Plus libre et sur la voie publique
“La recherche d’un second terrain moins contraint en accès libre nous a été proposé par un bailleur social, la Sacvl. Ils gèrent une résidence dans le 5e arrondissement de Lyon. La zone est enclavée, refermée sur elle-même et s’isole du reste de la cité. Des espaces verts inutilisés existent. Ils nous ont donc demandé de les animer.”
Ils ne voyaient absolument pas l’intérêt de cultiver un jardin. On a passé plus de 6 mois à animer des réunions avec eux, la Mairie, la MJC, le bailleur, le centre social… On a suscité leur intérêt pour co-construire avec nous. Ils ont choisi l’emplacement le plus adéquat, les jours d’ouverture, le règlement, les modes de travail…
Quand le lien se tisse, Gaïa est là
Et peu à peu, parce qu’on tissait du lien, ils ont adhéré à l’idée. Malgré les péripéties liées à la zone protégée de la Basilique de Fourvière, avec l’aide des architectes de Bâtiments de France, on a pu ouvrir cette année. Depuis, on accueille des groupes du quartier. On travaille avec la MJC, l’école maternelle, les riverains.
“On s’est fait jeter comme jamais”
“On est arrivé avec le bailleur en réunion publique. Quand on a présenté le projet, on s’est fait jeter comme jamais.
On était des étrangers. On n’était pas des leurs. Et on ne répondait pas du tout à leurs vraies attentes.
Leurs problèmes à eux étaient des fenêtres sans double vitrage et donc d’isolement thermique ou d’entretien des parties communes. “
Lutter contre l’isolement, ce n’est pas simple !

MATÉRIEL FOURNI:
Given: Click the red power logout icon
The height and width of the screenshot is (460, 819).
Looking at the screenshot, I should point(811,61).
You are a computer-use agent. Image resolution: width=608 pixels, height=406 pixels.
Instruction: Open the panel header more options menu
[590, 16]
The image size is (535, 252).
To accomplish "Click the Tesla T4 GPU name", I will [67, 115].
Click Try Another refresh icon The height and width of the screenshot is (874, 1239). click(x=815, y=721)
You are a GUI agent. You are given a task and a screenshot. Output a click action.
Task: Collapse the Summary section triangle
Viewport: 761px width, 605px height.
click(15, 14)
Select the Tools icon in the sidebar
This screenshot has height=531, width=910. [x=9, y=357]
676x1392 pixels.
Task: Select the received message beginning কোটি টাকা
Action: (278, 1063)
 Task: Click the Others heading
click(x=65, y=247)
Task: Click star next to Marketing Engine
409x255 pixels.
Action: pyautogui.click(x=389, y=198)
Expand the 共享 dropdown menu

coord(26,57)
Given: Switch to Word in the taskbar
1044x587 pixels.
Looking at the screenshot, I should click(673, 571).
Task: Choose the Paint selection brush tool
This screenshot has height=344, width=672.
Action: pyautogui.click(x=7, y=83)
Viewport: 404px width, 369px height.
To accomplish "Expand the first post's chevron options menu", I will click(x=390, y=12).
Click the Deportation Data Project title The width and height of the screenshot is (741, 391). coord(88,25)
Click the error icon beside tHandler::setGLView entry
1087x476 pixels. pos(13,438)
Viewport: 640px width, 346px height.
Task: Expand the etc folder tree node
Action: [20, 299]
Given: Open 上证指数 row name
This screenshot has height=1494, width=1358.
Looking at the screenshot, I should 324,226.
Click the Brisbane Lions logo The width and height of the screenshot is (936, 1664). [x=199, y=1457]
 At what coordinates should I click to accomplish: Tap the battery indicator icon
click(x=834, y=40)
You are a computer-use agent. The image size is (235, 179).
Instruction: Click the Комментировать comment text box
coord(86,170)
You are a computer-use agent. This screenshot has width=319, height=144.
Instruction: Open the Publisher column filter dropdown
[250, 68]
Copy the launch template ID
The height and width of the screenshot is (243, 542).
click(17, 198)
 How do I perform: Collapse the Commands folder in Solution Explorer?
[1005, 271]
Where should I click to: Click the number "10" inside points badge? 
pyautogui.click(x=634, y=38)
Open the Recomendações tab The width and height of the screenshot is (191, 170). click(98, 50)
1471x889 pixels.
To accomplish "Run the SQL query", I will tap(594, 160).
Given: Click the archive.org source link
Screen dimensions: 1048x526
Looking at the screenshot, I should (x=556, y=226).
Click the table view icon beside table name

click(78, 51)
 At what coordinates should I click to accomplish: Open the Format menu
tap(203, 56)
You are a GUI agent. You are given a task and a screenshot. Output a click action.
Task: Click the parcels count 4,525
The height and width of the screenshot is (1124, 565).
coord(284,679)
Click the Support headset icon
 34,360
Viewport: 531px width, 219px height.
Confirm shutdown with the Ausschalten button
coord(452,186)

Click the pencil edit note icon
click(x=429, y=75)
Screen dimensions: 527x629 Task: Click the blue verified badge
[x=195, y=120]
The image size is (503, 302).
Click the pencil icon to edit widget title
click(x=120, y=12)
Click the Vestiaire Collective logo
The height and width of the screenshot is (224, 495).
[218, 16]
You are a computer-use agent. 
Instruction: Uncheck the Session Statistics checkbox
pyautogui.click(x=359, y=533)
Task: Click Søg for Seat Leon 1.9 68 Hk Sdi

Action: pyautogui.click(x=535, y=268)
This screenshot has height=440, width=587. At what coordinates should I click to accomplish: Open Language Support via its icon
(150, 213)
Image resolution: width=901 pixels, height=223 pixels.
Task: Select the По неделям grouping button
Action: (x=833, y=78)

TRAVAIL DEMANDÉ 1: Reproduisez fidèlement le passage du texte sur le projet de jardin qui va de « Ils ne voyaient » à « maternelle, les riverains. ».
TRAVAIL DEMANDÉ 2:
Répondez à ces questions d'après le texte sur le projet de jardin.
(a) Quel bailleur social a proposé le second terrain ?
(b) Pendant combien de temps des réunions ont-elles été animées ?
(c) Quels problèmes les habitants mettaient-ils en avant ?
TRAVAIL DEMANDÉ 3: Énumérez, selon le texte sur le projet de jardin, tous ceux avec qui l'on travaille depuis l'ouverture.
Vous n'aurez pas besoin des entrées.

RÉSULTAT OBTENU 1:
Ils ne voyaient absolument pas l’intérêt de cultiver un jardin. On a passé plus de 6 mois à animer des réunions avec eux, la Mairie, la MJC, le bailleur, le centre social… On a suscité leur intérêt pour co-construire avec nous. Ils ont choisi l’emplacement le plus adéquat, les jours d’ouverture, le règlement, les modes de travail…
Quand le lien se tisse, Gaïa est là
Et peu à peu, parce qu’on tissait du lien, ils ont adhéré à l’idée. Malgré les péripéties liées à la zone protégée de la Basilique de Fourvière, avec l’aide des architectes de Bâtiments de France, on a pu ouvrir cette année. Depuis, on accueille des groupes du quartier. On travaille avec la MJC, l’école maternelle, les riverains.

RÉSULTAT OBTENU 2:
(a) La Sacvl.
(b) Plus de 6 mois.
(c) Des fenêtres sans double vitrage, donc l'isolement thermique, et l'entretien des parties communes.

RÉSULTAT OBTENU 3:
- La MJC
- L'école maternelle
- Les riverains